* **Exercice**: Recopiez sans aucune modification le passage du texte sur les trottinettes électriques en libre-service qui s'ouvre sur les mots « Le marché de » et se clôt sur « les marchés financiers. ».

* **Texte extrait**:
______
(Paris, le 6 juillet 2021)
Le marché de la trottinette électrique en libre-service se développe rapidement depuis 2017, porté par de jeunes start-up – principalement américaines et européennes – qui n’ont pas eu de mal à lever des centaines de millions d’euros sur les marchés financiers.
Sur ce marché encore naissant, il faut prendre en compte un double contexte: d’une part la volonté croissante de certaines municipalités – notamment françaises et britanniques - de réguler les flottes d’appareils par des appels d’offres concurrentiels.
D’autre part, un phénomène de concentration des opérateurs, conséquence de la régulation croissante de ce marché où la concurrence est rude. Parmi les nombreuses opérations de rapprochements, on peut citer le rachat de Jump par Lime, de Circ et Scoot par Bird ou encore de Coup par Tier. Avec à la clé, une réduction du nombre d’opérateurs ; au point que l’on peut se demander si les quelques grands leaders (Bird, Lime, Tier…) ne vont pas à terme avaler le reste de leurs concurrents. Tour d'horizon des principaux opérateurs.
______
* **Données**:

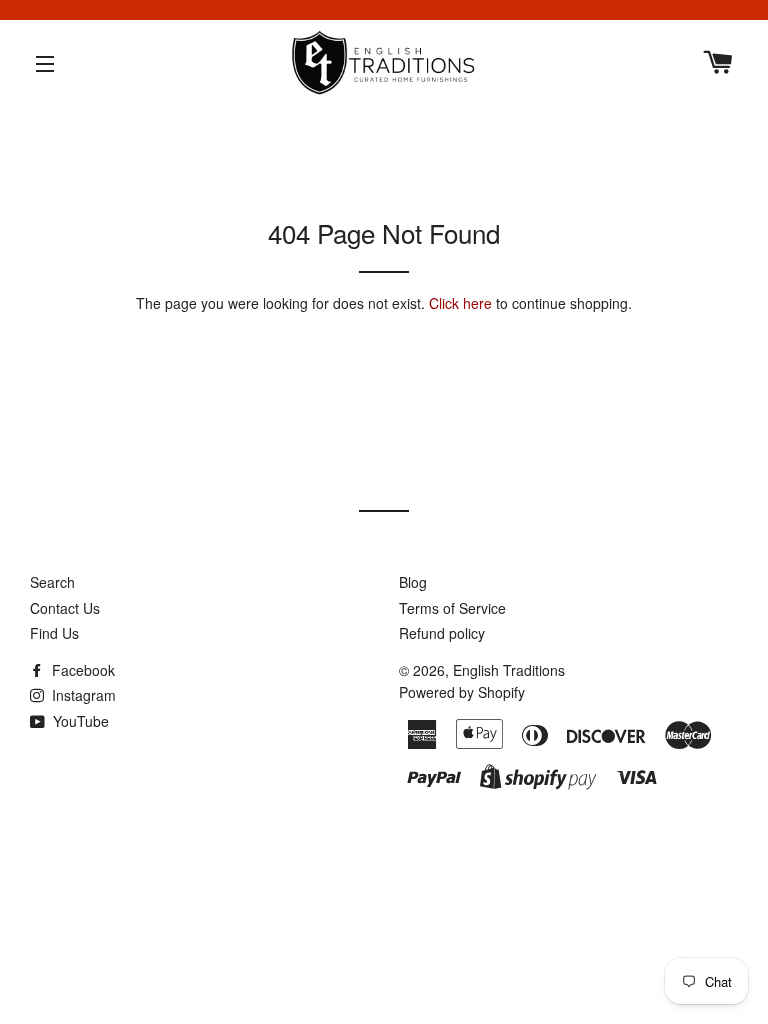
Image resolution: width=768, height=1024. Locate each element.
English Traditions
______
* **Corrigé**:
Le marché de la trottinette électrique en libre-service se développe rapidement depuis 2017, porté par de jeunes start-up – principalement américaines et européennes – qui n’ont pas eu de mal à lever des centaines de millions d’euros sur les marchés financiers.